Purpose: Small leucine-rich proteoglycans (SLRPs) are involved in the regulation of collagen fibrillogenesis. Fibromodulin is not considered a corneal stroma SLRP, but our previous work demonstrated that fibromodulin is expressed in the stroma during early corneal development. Moreover, a significant increase in fibromodulin was consistently observed in transgenic mouse models with cloudy corneas such as a transgenic mouse model of human congenital stroma corneal dystrophy and lumican-null mice. We hypothesize that down-regulation of fibromodulin expression during corneal development is critical in regulating stromal matrix assembly and the acquisition of transparency.

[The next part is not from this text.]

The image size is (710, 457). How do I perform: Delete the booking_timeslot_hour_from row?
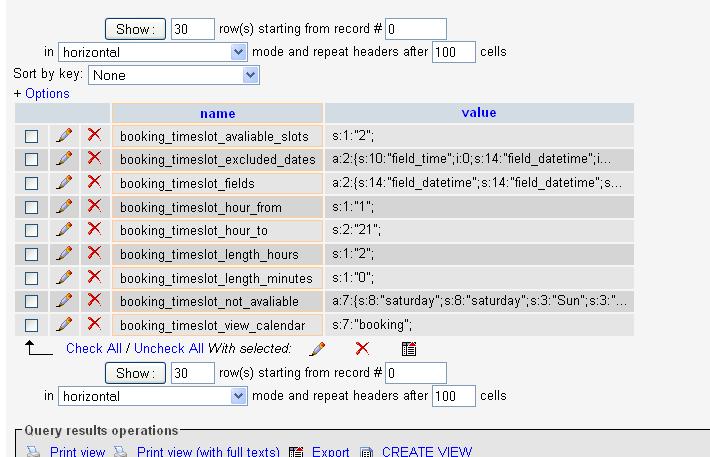(x=94, y=206)
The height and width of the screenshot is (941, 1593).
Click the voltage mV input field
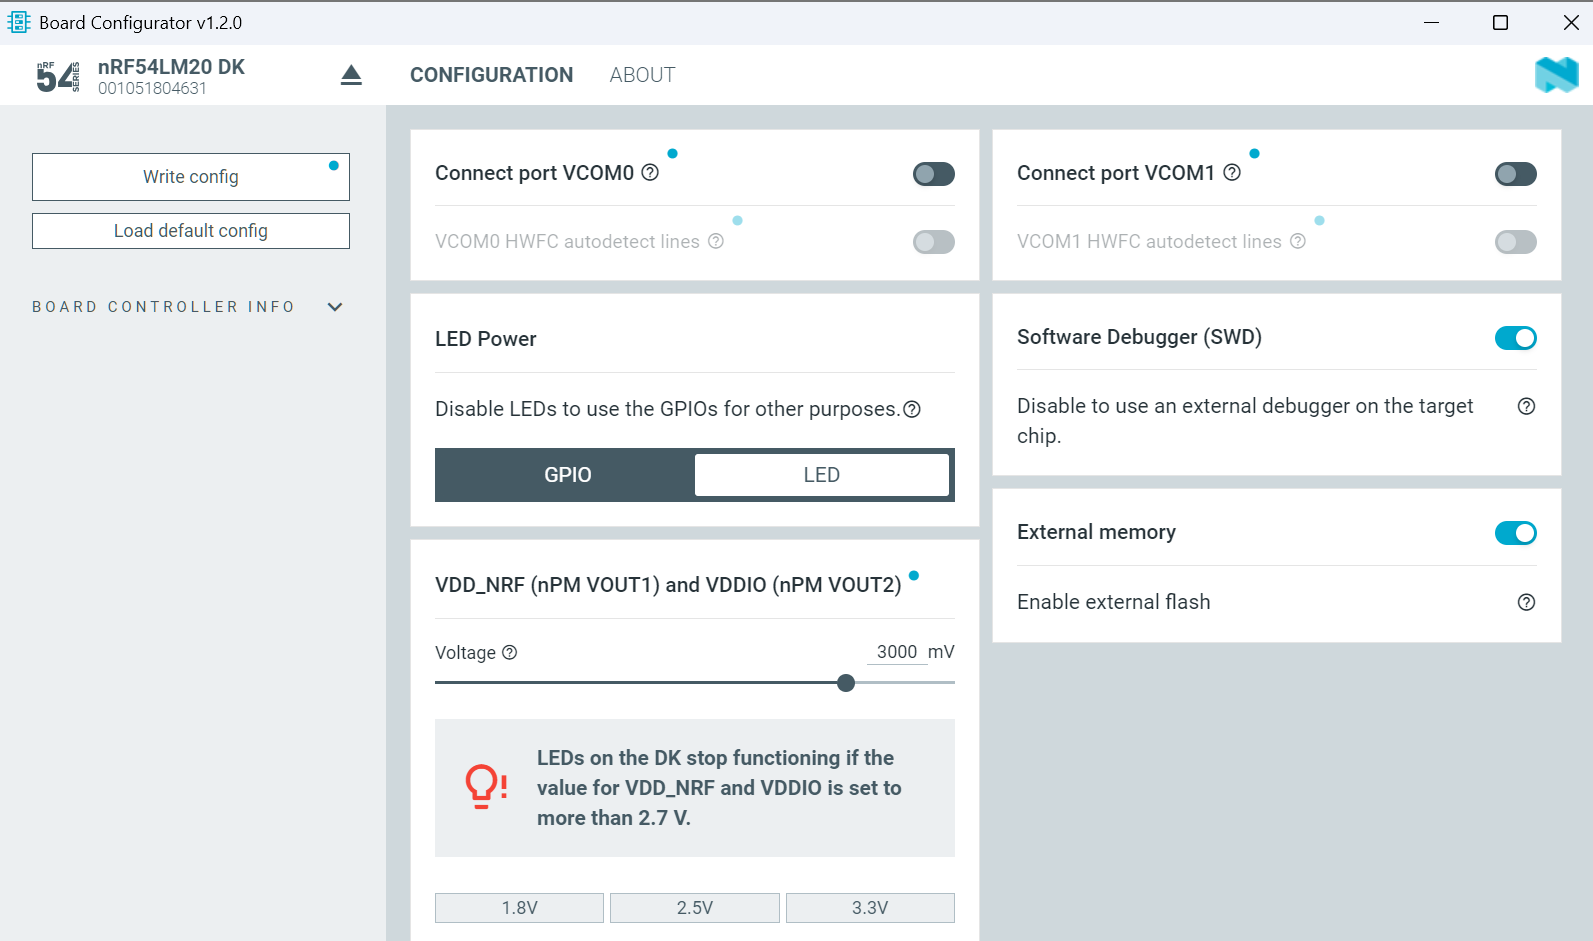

Methods: Compound Fmod-/-/Lum-/-, and single Lum-/- or Fmod-/- models as well as wild type controls were utilized. SLRP expression was investigated using immuno-localization and immuno-blots. Structural relationships were defined using ultrastructural and morphometric approaches while transparency was analyzed using in vivo confocal microscopy.

Results: The Fmod-/- mouse exhibited transparent corneas comparable to wild type corneas. No change in immuno-reactivity for SLRPs other than fibromodulin was observed in Fmod-/- corneas compared to wild type corneas. In Lum-/- corneas, fibromodulin immuno-reactivity was increased significantly compared to wild type corneas. No lumican or fibromodulin immuno-reactivity was observed in the compound Fmod-/-/Lum-/- mouse stroma. The Lum-/- corneas demonstrated mild opacity with significant opacity in the posterior stroma as shown previously. This was associated with an abnormal fibril and lamellar structure consistent with the functional deficit in transparency in the posterior stroma. In addition, fibrils had larger more heterogeneous diameters with an altered structure consistent with abnormal fibril growth. The block to fibromodulin expression in the Fmod-/-/Lum-/- stromas resulted in a stromal phenotype that was significantly mitigated compared to the Lum-/- stroma and comparable to that of Fmod-/- and wild type corneas.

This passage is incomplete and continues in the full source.